WHAT YOU ARE ASKED TO DO
In the entries that follow, how many lines contain "first"? Please reply with only the number.

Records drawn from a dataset
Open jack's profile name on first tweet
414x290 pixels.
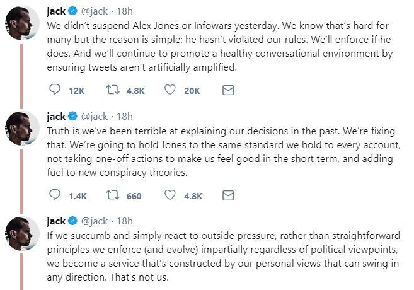(56, 11)
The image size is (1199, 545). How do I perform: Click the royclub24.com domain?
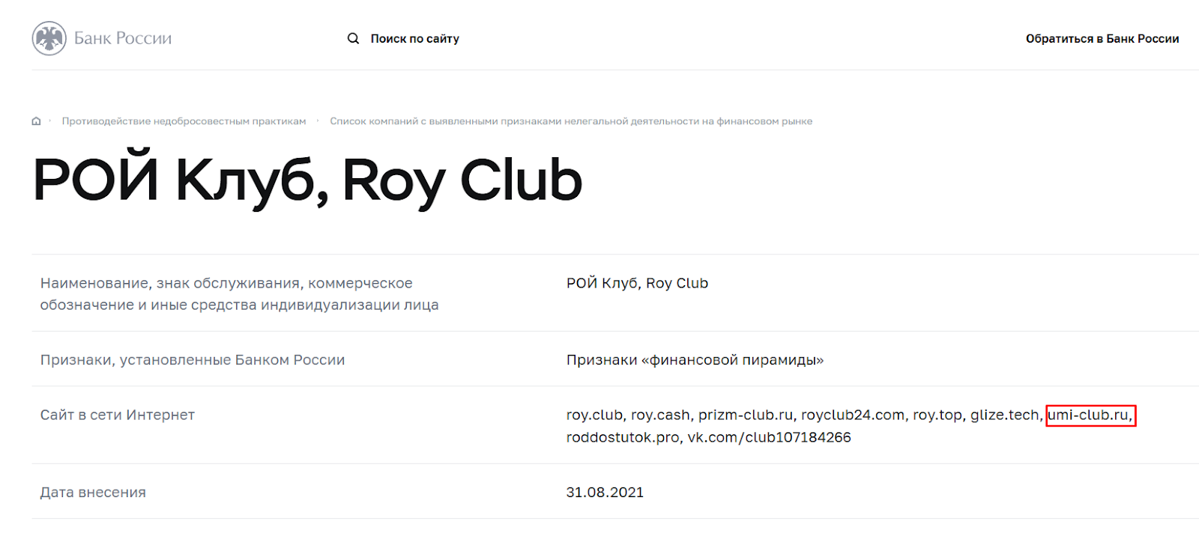pyautogui.click(x=852, y=415)
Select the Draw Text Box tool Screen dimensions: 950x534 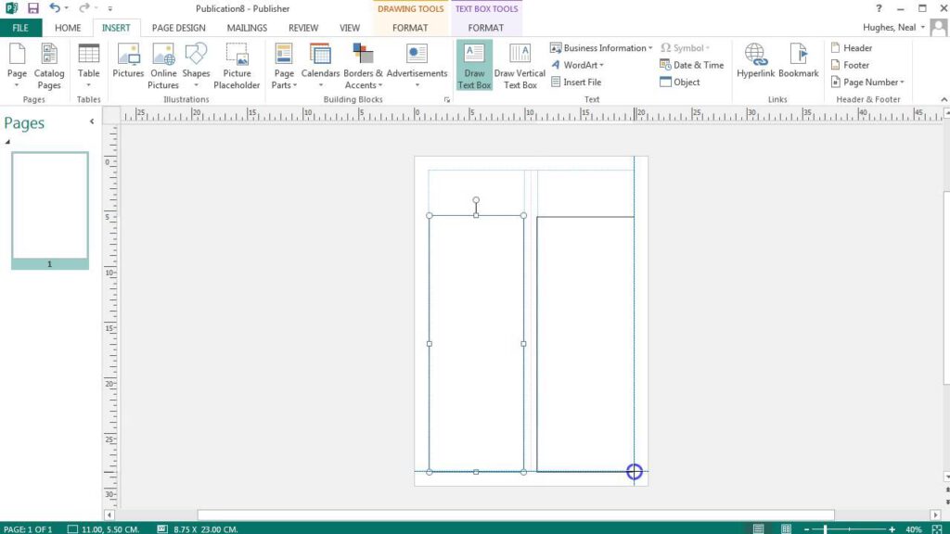coord(474,65)
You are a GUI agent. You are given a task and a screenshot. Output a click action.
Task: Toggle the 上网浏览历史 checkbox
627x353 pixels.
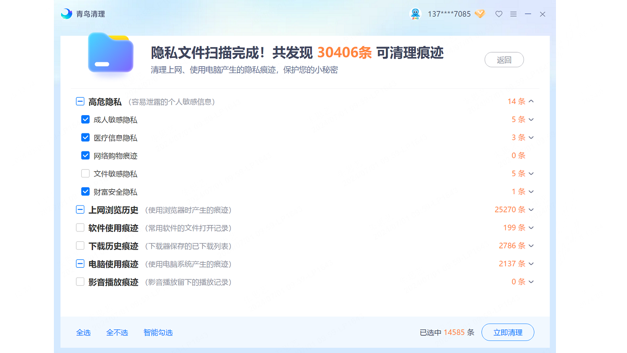coord(80,210)
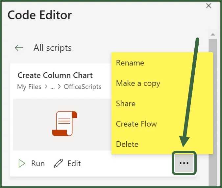Click the scrollbar up arrow
This screenshot has width=222, height=188.
tap(213, 35)
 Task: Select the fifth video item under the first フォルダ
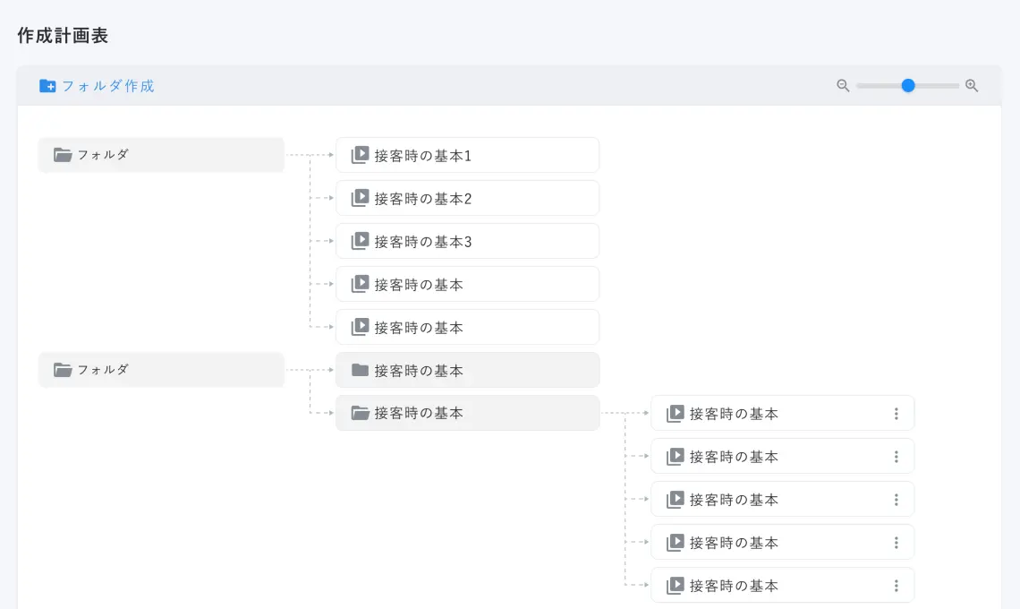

RESULT OF THE TASK
2